Excerpt provided:

↓↓↓

If the permissions for /home/cwe/ allow local users to create their
own .dat files within that directory, then this may provide some
MUTABILITY to the directory that the programmer did not expect. The
creation of a symbolic link would then further violate the
ACCESSIBILITY of the file that is targeted by the symbolic link.
There is probably also an assumption of lexical validity in that the
MessageType parameter only contains alphanumeric characters, but this
is not clear from the listed code. Further, there might only be a
handful of legitimate MessageType values that are part of the expected
domain.
Simplified Error Handling Model
Simplified Error Handling Model
Many weaknesses, and the vulnerabilities they create, can be caused by
errors and other exceptional conditions, as covered by Failure to
Handle Exceptional Conditions (CWE-703) under the Research View
(CWE-1000).

↑↑↑

Items:

↓↓↓

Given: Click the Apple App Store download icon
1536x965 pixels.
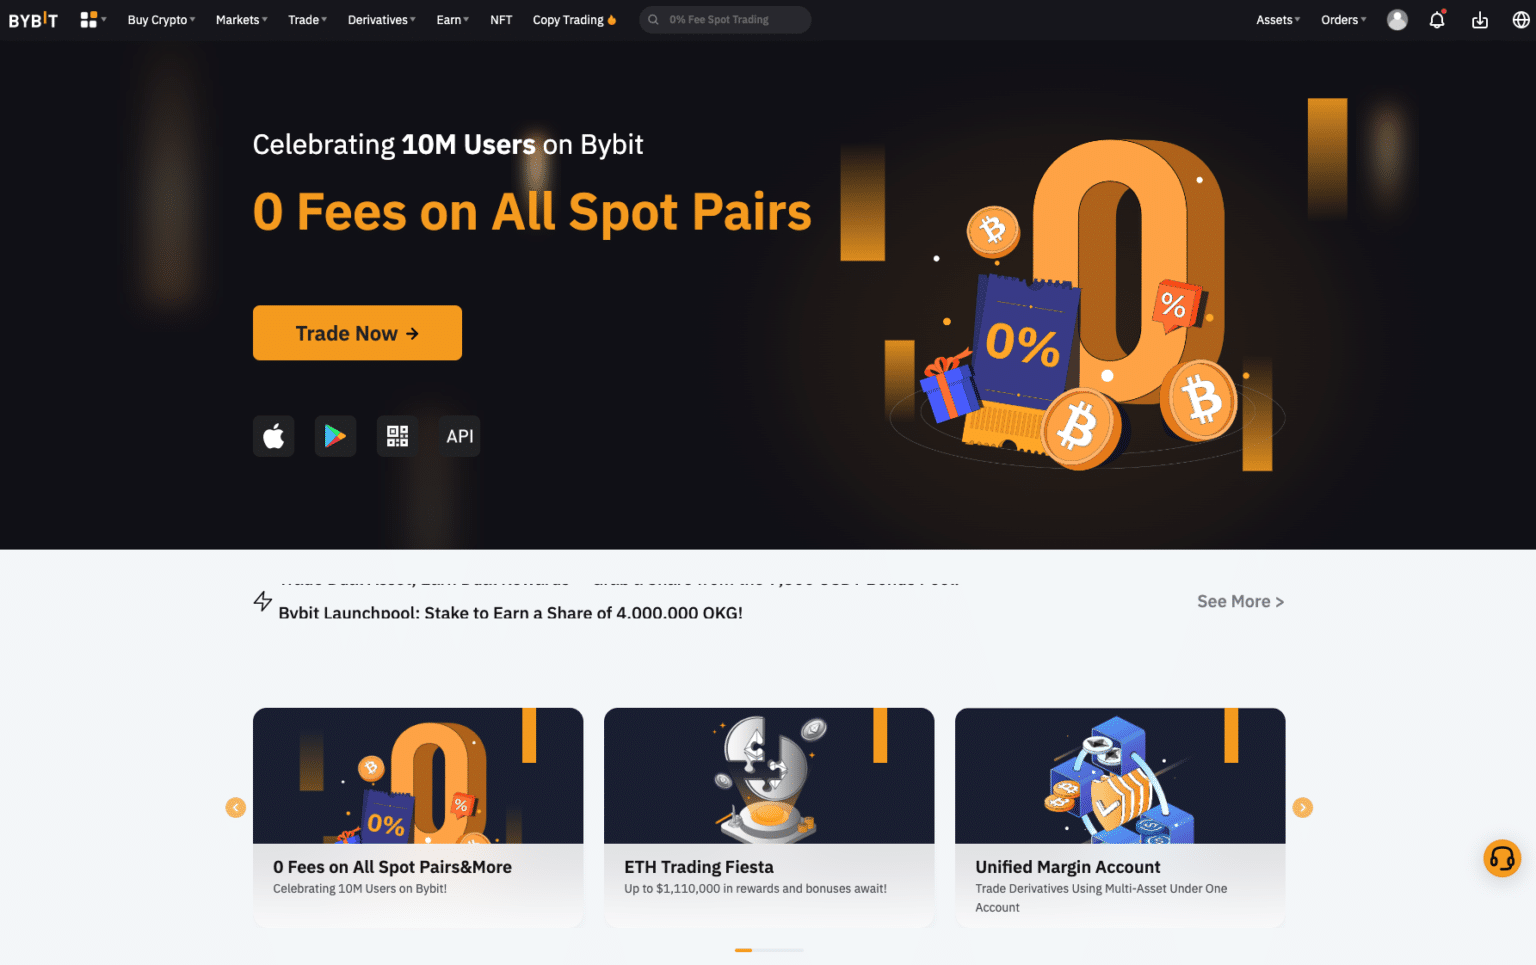Looking at the screenshot, I should coord(273,436).
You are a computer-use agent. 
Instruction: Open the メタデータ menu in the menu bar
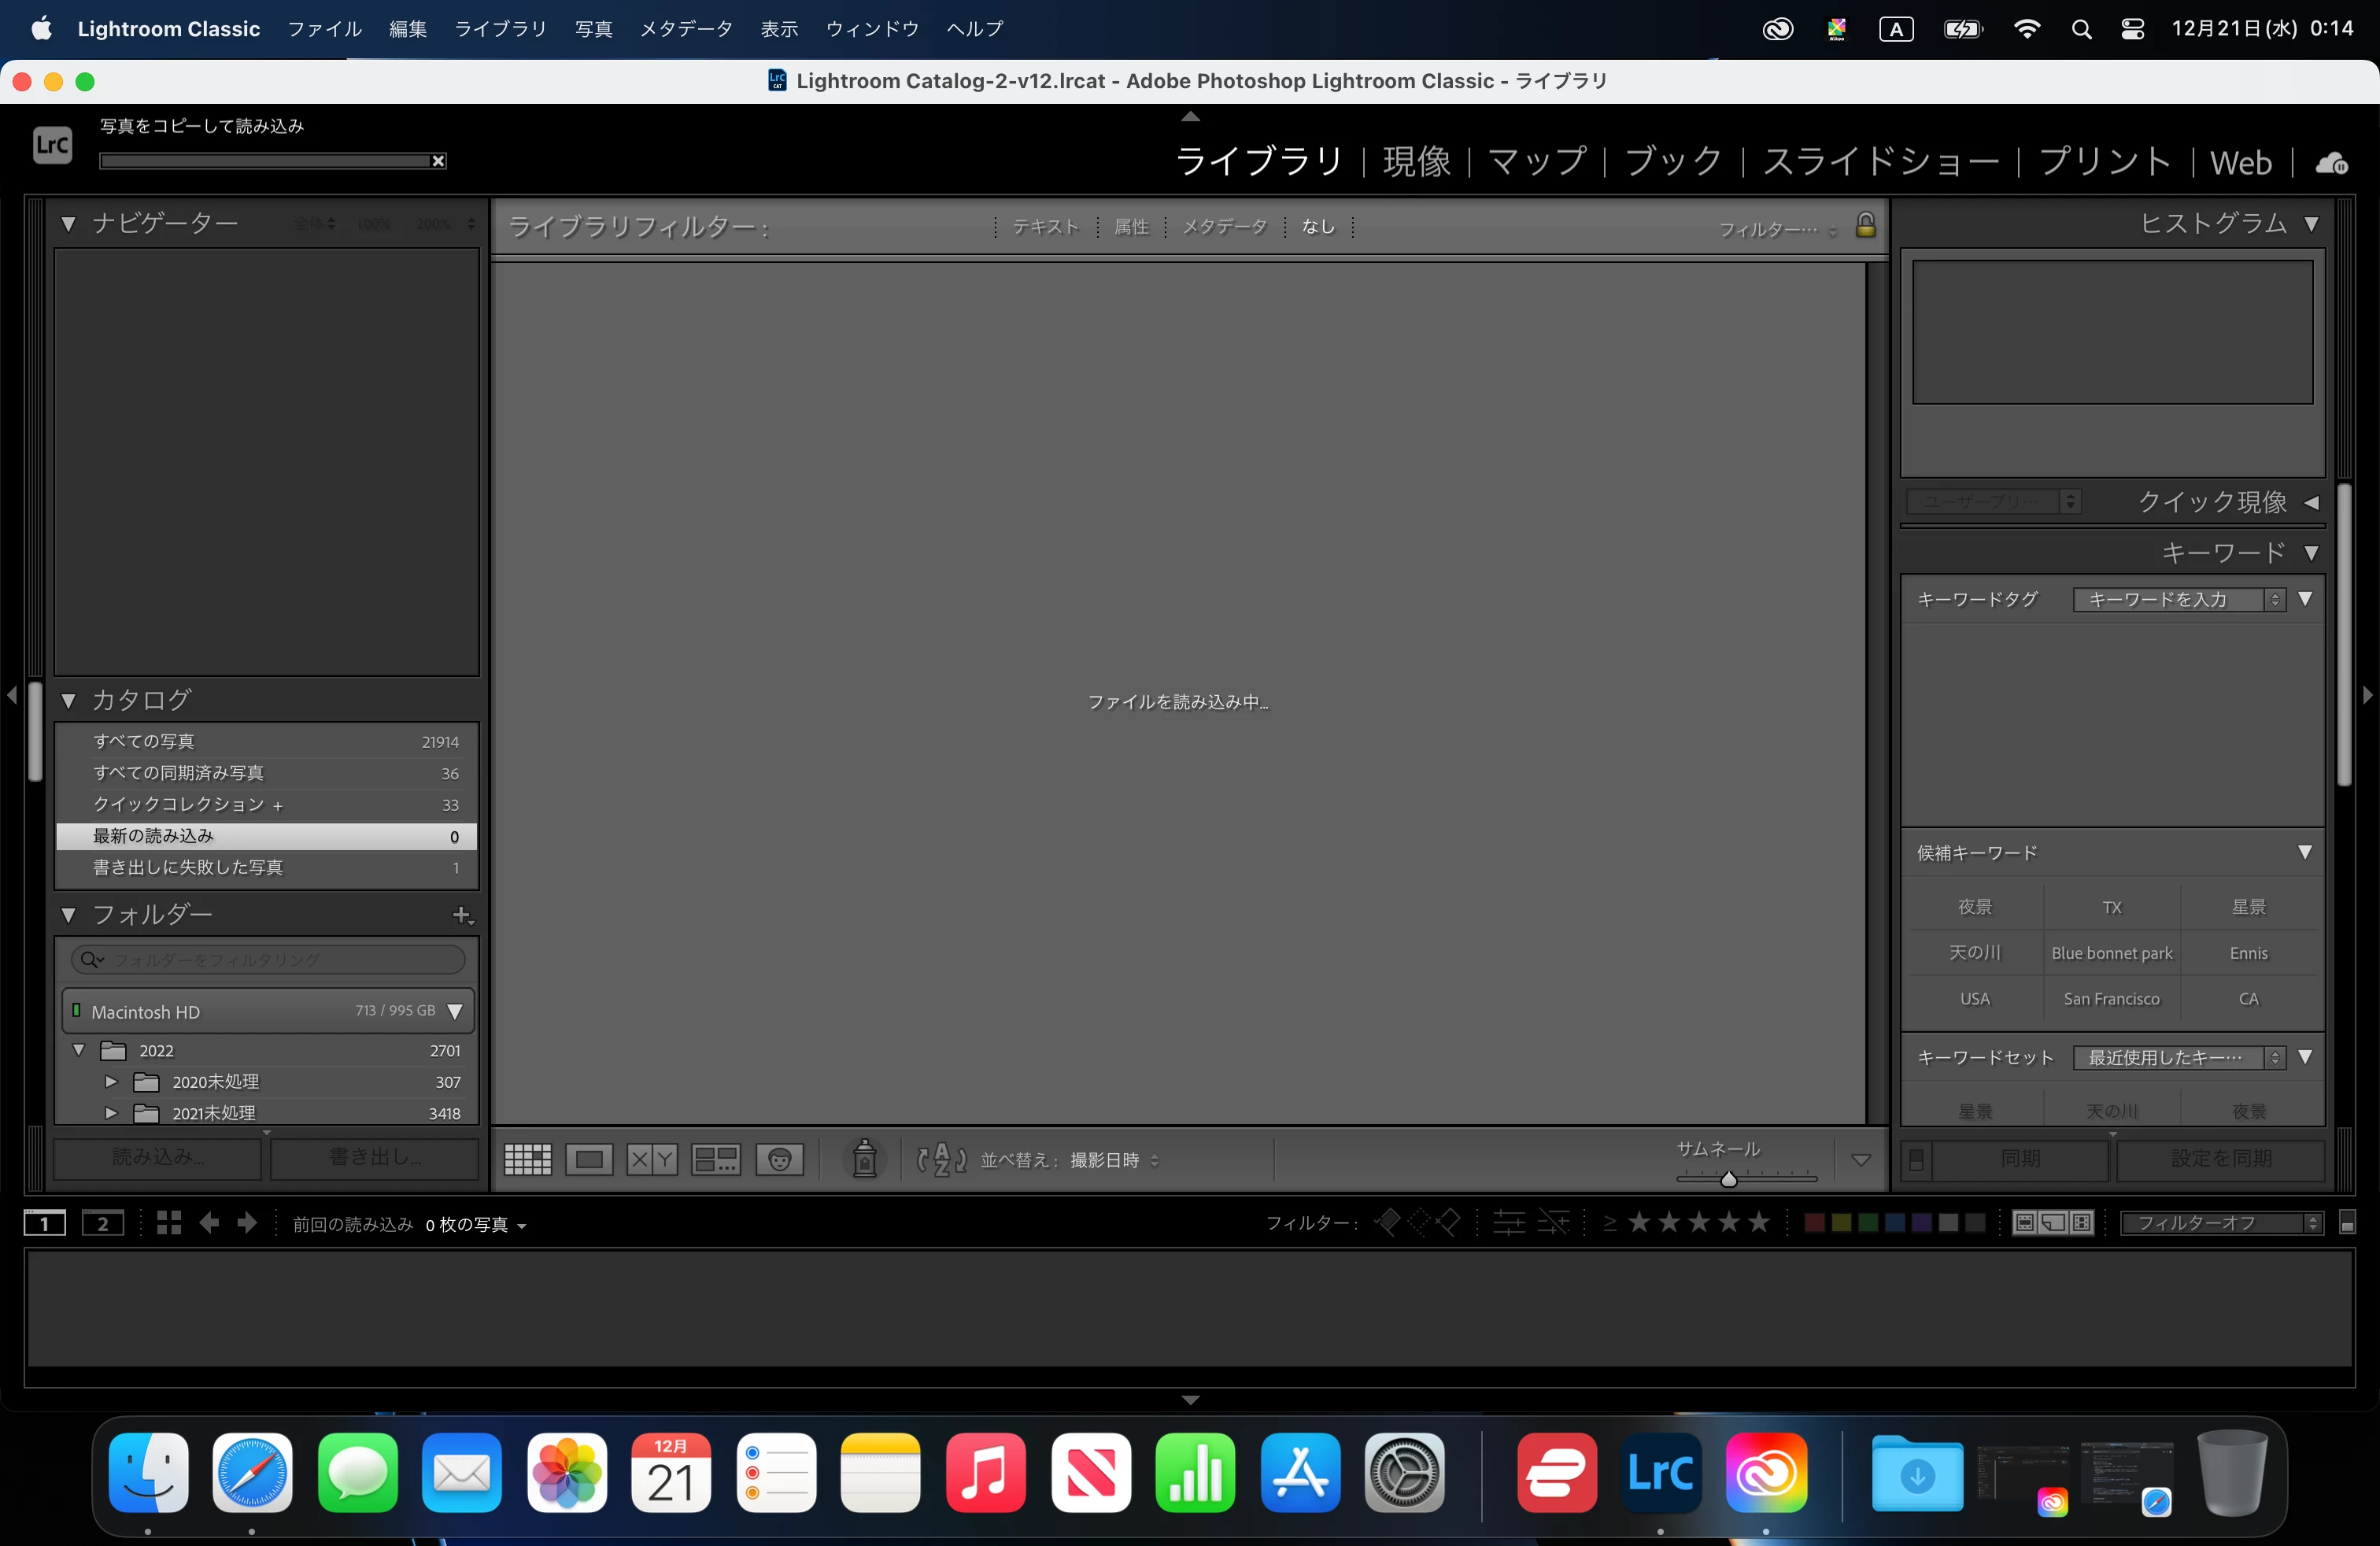pyautogui.click(x=686, y=29)
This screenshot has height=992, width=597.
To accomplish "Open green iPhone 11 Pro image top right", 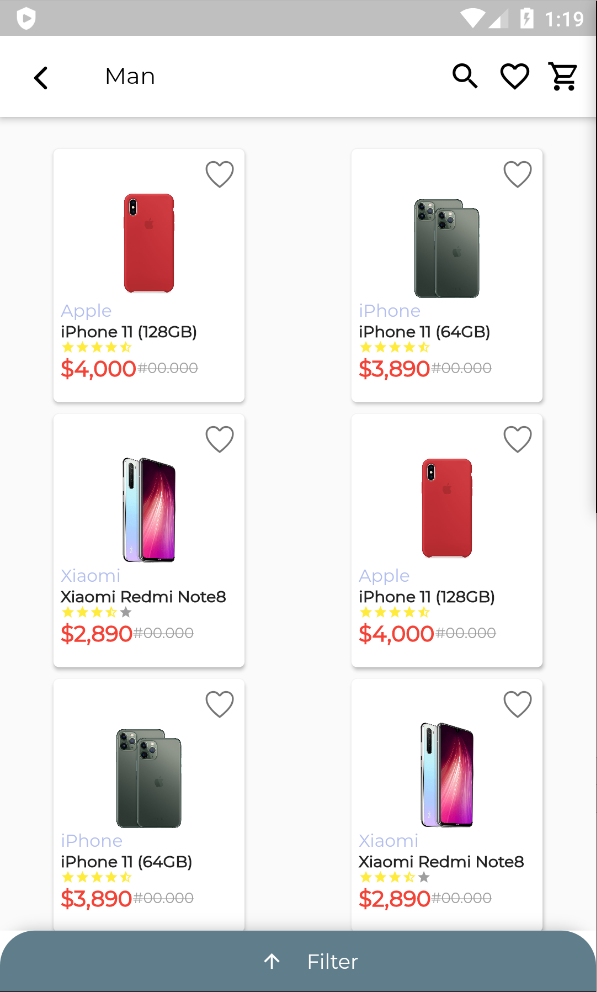I will pos(446,248).
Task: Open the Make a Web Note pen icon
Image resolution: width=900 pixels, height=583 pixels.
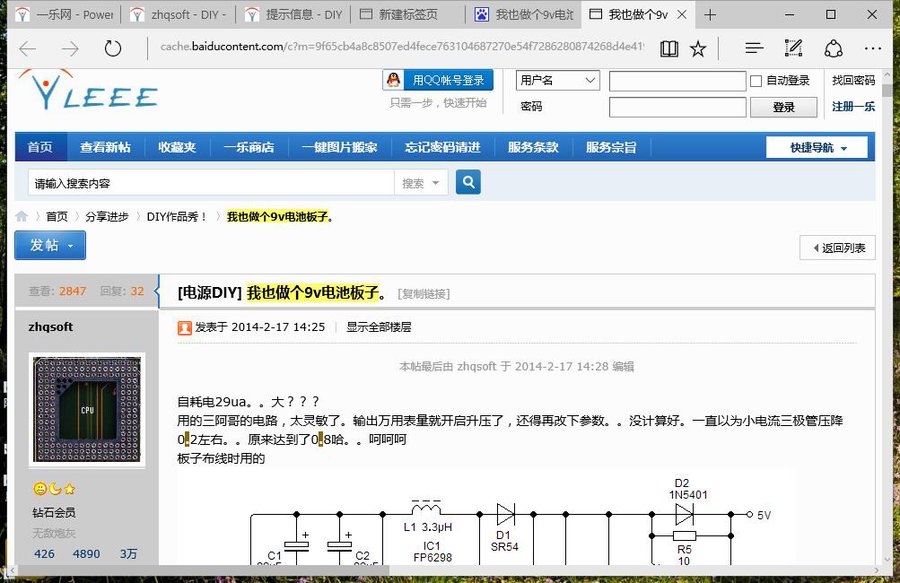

↑↑↑

Short problem A: According to the excerpt, what does the creation of a symbolic link further violate?
Short problem B: Reproduce, word for word, the passage of the excerpt that begins with the words containing "There is probably" and ends with "(CWE-1000).".
The records have no connection to the excerpt.

Written answer A: It further violates the accessibility of the file that the symbolic link targets.

Written answer B:
There is probably also an assumption of lexical validity in that the
MessageType parameter only contains alphanumeric characters, but this
is not clear from the listed code. Further, there might only be a
handful of legitimate MessageType values that are part of the expected
domain.
Simplified Error Handling Model
Simplified Error Handling Model
Many weaknesses, and the vulnerabilities they create, can be caused by
errors and other exceptional conditions, as covered by Failure to
Handle Exceptional Conditions (CWE-703) under the Research View
(CWE-1000).